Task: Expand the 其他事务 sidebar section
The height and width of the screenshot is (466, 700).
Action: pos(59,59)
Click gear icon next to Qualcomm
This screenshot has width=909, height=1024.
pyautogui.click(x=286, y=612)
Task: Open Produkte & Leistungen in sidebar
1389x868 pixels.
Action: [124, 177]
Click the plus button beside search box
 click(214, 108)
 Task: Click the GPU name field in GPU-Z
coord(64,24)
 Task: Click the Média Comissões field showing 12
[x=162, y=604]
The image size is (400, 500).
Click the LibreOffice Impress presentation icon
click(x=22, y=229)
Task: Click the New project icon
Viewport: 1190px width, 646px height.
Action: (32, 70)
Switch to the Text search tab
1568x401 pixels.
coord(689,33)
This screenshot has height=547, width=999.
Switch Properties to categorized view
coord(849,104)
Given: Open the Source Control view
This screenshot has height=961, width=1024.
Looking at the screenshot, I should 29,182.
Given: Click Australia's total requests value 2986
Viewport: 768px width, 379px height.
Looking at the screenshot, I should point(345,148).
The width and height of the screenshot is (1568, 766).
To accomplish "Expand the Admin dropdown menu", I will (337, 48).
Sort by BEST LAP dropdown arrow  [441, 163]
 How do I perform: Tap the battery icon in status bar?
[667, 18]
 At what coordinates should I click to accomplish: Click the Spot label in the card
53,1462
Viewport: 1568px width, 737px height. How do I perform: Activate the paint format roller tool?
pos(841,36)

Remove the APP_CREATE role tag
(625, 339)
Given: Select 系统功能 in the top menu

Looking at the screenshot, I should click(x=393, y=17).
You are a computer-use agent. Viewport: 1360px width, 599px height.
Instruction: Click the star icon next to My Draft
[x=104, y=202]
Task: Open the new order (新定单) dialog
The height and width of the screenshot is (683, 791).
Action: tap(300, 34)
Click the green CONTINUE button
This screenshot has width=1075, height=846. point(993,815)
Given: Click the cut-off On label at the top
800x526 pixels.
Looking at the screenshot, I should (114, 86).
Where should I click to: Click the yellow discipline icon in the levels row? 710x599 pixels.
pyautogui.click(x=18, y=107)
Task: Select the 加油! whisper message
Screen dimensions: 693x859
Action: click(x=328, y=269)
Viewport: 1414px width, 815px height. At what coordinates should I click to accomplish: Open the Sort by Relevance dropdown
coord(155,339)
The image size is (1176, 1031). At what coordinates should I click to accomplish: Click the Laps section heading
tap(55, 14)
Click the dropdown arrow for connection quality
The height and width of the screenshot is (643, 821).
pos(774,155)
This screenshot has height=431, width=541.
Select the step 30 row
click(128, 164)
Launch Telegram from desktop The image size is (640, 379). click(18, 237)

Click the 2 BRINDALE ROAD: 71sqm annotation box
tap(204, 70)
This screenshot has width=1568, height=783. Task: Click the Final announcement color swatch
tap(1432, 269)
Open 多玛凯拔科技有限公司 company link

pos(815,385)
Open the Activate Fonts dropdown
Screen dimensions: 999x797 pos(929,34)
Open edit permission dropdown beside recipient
━━━━━━━━
TASK REQUIREMENTS
Exact reproduction of every entry is needed.

SOLUTION FOR THIS PROBLEM
Task: Expand the 其他事务 sidebar section
The height and width of the screenshot is (466, 700).
Action: pos(59,59)
Click gear icon next to Qualcomm
This screenshot has width=909, height=1024.
pyautogui.click(x=286, y=612)
Task: Open Produkte & Leistungen in sidebar
1389x868 pixels.
Action: [124, 177]
Click the plus button beside search box
 click(214, 108)
 Task: Click the GPU name field in GPU-Z
coord(64,24)
 Task: Click the Média Comissões field showing 12
[x=162, y=604]
The image size is (400, 500).
Click the LibreOffice Impress presentation icon
click(x=22, y=229)
Task: Click the New project icon
Viewport: 1190px width, 646px height.
Action: (32, 70)
Switch to the Text search tab
1568x401 pixels.
coord(689,33)
This screenshot has height=547, width=999.
Switch Properties to categorized view
coord(849,104)
Given: Open the Source Control view
This screenshot has height=961, width=1024.
Looking at the screenshot, I should 29,182.
Given: Click Australia's total requests value 2986
Viewport: 768px width, 379px height.
Looking at the screenshot, I should point(345,148).
The width and height of the screenshot is (1568, 766).
To accomplish "Expand the Admin dropdown menu", I will (337, 48).
Sort by BEST LAP dropdown arrow  [441, 163]
 How do I perform: Tap the battery icon in status bar?
[667, 18]
 At what coordinates should I click to accomplish: Click the Spot label in the card
53,1462
Viewport: 1568px width, 737px height. How do I perform: Activate the paint format roller tool?
pos(841,36)

Remove the APP_CREATE role tag
(625, 339)
Given: Select 系统功能 in the top menu

Looking at the screenshot, I should click(x=393, y=17).
You are a computer-use agent. Viewport: 1360px width, 599px height.
Instruction: Click the star icon next to My Draft
[x=104, y=202]
Task: Open the new order (新定单) dialog
The height and width of the screenshot is (683, 791).
Action: tap(300, 34)
Click the green CONTINUE button
This screenshot has width=1075, height=846. point(993,815)
Given: Click the cut-off On label at the top
800x526 pixels.
Looking at the screenshot, I should (114, 86).
Where should I click to: Click the yellow discipline icon in the levels row? 710x599 pixels.
pyautogui.click(x=18, y=107)
Task: Select the 加油! whisper message
Screen dimensions: 693x859
Action: click(x=328, y=269)
Viewport: 1414px width, 815px height. At what coordinates should I click to accomplish: Open the Sort by Relevance dropdown
coord(155,339)
The image size is (1176, 1031). At what coordinates should I click to accomplish: Click the Laps section heading
tap(55, 14)
Click the dropdown arrow for connection quality
The height and width of the screenshot is (643, 821).
pos(774,155)
This screenshot has height=431, width=541.
Select the step 30 row
click(128, 164)
Launch Telegram from desktop The image size is (640, 379). click(18, 237)

Click the 2 BRINDALE ROAD: 71sqm annotation box
tap(204, 70)
This screenshot has width=1568, height=783. Task: Click the Final announcement color swatch
tap(1432, 269)
Open 多玛凯拔科技有限公司 company link

pos(815,385)
Open the Activate Fonts dropdown
Screen dimensions: 999x797 pos(929,34)
Open edit permission dropdown beside recipient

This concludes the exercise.